Wouldn’t wish this most horrific of disorders on anyone. And yet, from time to time, there is a glimmer of hope. I pray for the young, that they may experience something close to a cure in their lifetime.
Probably very true, that next cigarette and that next drink of alcohol is what they think about most. My husband, who used to be part owner of a bicycle shop, frequents several homeless pantries at breakfast time to help them fix their bicycles for free. He carries two packs of cigarettes: one for himself, (no filters), and one of another brand (with filters) to hand out to the clients of the food pantry. He’s hired a few to do yard work at our home for a few hours and they always take off for the store with their $15 or $25 cash to buy beer and cigarettes and come back to my house to sit and smoke and drink with my husband. Some have been homeless for 5 or 10 years getting a Social Security or Disability check monthly, but living in the bushes in the back of Bank of America or Home Depot. They really don’t wish for anything else. I’ve asked my husband to stop giving them jobs in our yard because they don’t change. It’s a hard way of life, but the cigarettes and beer “help” them (they think). I don’t smoke or drink myself though, so can’t really understand.

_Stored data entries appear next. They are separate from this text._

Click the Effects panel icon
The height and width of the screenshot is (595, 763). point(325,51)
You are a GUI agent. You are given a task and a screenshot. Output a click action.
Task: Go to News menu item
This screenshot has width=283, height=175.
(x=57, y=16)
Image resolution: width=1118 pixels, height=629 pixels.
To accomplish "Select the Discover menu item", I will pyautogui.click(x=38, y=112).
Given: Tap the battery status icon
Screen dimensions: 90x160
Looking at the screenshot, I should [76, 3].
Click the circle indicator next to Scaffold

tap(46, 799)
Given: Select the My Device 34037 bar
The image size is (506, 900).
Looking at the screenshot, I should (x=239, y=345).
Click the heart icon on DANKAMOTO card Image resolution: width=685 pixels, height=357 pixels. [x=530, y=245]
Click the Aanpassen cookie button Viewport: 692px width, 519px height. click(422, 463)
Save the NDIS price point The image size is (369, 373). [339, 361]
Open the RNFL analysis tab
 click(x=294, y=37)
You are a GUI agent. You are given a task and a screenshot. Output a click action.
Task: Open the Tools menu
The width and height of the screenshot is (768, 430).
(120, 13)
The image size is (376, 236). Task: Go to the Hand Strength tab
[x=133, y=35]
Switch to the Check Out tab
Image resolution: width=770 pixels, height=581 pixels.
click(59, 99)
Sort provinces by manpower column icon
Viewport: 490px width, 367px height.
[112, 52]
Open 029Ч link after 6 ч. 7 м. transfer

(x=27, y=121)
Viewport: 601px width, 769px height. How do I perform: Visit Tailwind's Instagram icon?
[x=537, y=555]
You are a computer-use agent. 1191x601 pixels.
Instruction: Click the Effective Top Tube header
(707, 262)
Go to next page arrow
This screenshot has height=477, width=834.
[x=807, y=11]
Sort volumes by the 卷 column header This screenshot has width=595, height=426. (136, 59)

I truly understand Irene about the swirling thoughts in your head. Try to remember that you aren’t the cause of your son’s condition: past, present or future.The best you can hope for is that your son allows this terrible illness to be managed, as it is an incurable disease. However, most cannot support themselves, so homelessness or jail can become their future. You can only do your best. But don’t lose yourself to his care. Take care of yourself first, and him second, whenever possible.
Thank you so much for reminding me of that. In the beginning of his illness my son always came first and I gave up many things in my life to help him. Now after over a decade and he is worse off than ever, I realize we have to take care of ourselves, we only get one life too. And many times all of our helping them does not seem to make them better, at least in my son’s case.
It is good you are out of that horrible situation that was put on you due to things out of your control. Your parents probably thought they were doing what was best, but did not realize that the burden is too much for anyone. Enjoy your cat, furry friends are the best. Good you finally got a chance to put yourself first and regain your life.
Yes, always keep that in mind. They can’t help being sick, they likely were born that way, but you did nothing to make them sick.
Easy to say when you feel strong – but important to keep in mind when you feel beaten down and guilty. Those folks with “normal” kids, partners or siblings just got lucky in the crazy life lottery. They also deserve no blame or kudos.
Everyone who cares for someone with this devastating, most cruel disorder is a HERO.